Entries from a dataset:
↓↓↓
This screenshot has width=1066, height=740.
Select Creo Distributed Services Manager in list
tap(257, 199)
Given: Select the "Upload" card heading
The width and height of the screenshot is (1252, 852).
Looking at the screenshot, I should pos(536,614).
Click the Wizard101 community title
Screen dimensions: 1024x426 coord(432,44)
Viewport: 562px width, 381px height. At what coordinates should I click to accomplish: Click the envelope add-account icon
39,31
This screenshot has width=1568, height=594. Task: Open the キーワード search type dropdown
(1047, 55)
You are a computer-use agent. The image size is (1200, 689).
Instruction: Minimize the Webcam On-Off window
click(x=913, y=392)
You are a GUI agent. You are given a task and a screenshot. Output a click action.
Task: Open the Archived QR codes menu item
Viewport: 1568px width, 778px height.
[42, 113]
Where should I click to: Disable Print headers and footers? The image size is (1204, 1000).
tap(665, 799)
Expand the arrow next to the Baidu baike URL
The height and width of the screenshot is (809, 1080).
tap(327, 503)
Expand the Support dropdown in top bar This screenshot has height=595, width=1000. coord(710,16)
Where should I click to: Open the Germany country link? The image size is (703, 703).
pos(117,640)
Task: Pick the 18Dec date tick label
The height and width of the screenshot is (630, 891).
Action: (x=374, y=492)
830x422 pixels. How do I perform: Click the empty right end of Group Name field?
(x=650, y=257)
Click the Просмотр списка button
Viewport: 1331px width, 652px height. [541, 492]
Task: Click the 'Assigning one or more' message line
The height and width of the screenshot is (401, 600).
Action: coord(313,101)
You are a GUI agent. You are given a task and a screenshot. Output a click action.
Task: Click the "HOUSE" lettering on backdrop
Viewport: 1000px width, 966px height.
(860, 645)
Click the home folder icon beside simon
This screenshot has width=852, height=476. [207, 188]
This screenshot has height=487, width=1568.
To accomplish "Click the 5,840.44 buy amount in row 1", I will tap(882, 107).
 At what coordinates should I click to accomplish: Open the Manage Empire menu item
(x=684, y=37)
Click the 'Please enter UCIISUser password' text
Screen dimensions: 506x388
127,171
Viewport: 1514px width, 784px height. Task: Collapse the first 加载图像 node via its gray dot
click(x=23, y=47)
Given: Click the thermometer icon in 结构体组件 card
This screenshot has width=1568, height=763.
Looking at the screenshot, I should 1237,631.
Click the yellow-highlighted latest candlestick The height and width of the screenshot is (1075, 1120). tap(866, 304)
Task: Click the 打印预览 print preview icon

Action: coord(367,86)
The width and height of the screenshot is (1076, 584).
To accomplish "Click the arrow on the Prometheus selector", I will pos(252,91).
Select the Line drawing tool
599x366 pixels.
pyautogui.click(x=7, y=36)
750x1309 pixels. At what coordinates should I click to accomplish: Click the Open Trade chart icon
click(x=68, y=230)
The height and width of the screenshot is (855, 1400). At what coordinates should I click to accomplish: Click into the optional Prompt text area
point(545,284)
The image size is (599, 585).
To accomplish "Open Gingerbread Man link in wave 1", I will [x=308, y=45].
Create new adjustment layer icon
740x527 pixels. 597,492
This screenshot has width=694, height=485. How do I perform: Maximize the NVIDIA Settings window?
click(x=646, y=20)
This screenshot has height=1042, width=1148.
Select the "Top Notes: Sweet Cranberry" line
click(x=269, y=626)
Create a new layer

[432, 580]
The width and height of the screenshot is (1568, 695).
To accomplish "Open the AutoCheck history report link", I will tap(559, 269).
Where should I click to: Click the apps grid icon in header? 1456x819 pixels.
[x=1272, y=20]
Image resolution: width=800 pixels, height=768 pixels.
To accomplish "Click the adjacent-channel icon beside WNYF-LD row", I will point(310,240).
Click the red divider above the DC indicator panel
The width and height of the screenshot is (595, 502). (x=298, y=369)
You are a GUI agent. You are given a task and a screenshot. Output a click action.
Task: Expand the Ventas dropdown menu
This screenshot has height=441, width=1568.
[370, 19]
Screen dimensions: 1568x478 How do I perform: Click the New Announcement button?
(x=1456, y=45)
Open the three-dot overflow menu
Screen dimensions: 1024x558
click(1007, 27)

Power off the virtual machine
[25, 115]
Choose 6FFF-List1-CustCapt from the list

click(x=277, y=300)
↑↑↑
Convert the items from the beginning through the line containing "Action: (x=374, y=492)" into a two-column CSV with the headers instruction and action. Each item gets one row, with its text in the first quoted field, its answer in the second, and line breaks replaced by spaces.

-- Correct output --
instruction,action
"This screenshot has width=1066, height=740. Select Creo Distributed Services Manager in list","tap(257, 199)"
"Given: Select the ""Upload"" card heading The width and height of the screenshot is (1252, 852).","Looking at the screenshot, I should pos(536,614)."
"Click the Wizard101 community title","Screen dimensions: 1024x426 coord(432,44)"
"Viewport: 562px width, 381px height. At what coordinates should I click to accomplish: Click the envelope add-account icon","39,31"
"This screenshot has width=1568, height=594. Task: Open the キーワード search type dropdown","(1047, 55)"
"You are a computer-use agent. The image size is (1200, 689). Instruction: Minimize the Webcam On-Off window","click(x=913, y=392)"
"You are a GUI agent. You are given a task and a screenshot. Output a click action. Task: Open the Archived QR codes menu item Viewport: 1568px width, 778px height.","[42, 113]"
"Where should I click to: Disable Print headers and footers? The image size is (1204, 1000).","tap(665, 799)"
"Expand the arrow next to the Baidu baike URL The height and width of the screenshot is (809, 1080).","tap(327, 503)"
"Expand the Support dropdown in top bar This screenshot has height=595, width=1000.","coord(710,16)"
"Where should I click to: Open the Germany country link? The image size is (703, 703).","pos(117,640)"
"Task: Pick the 18Dec date tick label The height and width of the screenshot is (630, 891).","Action: (x=374, y=492)"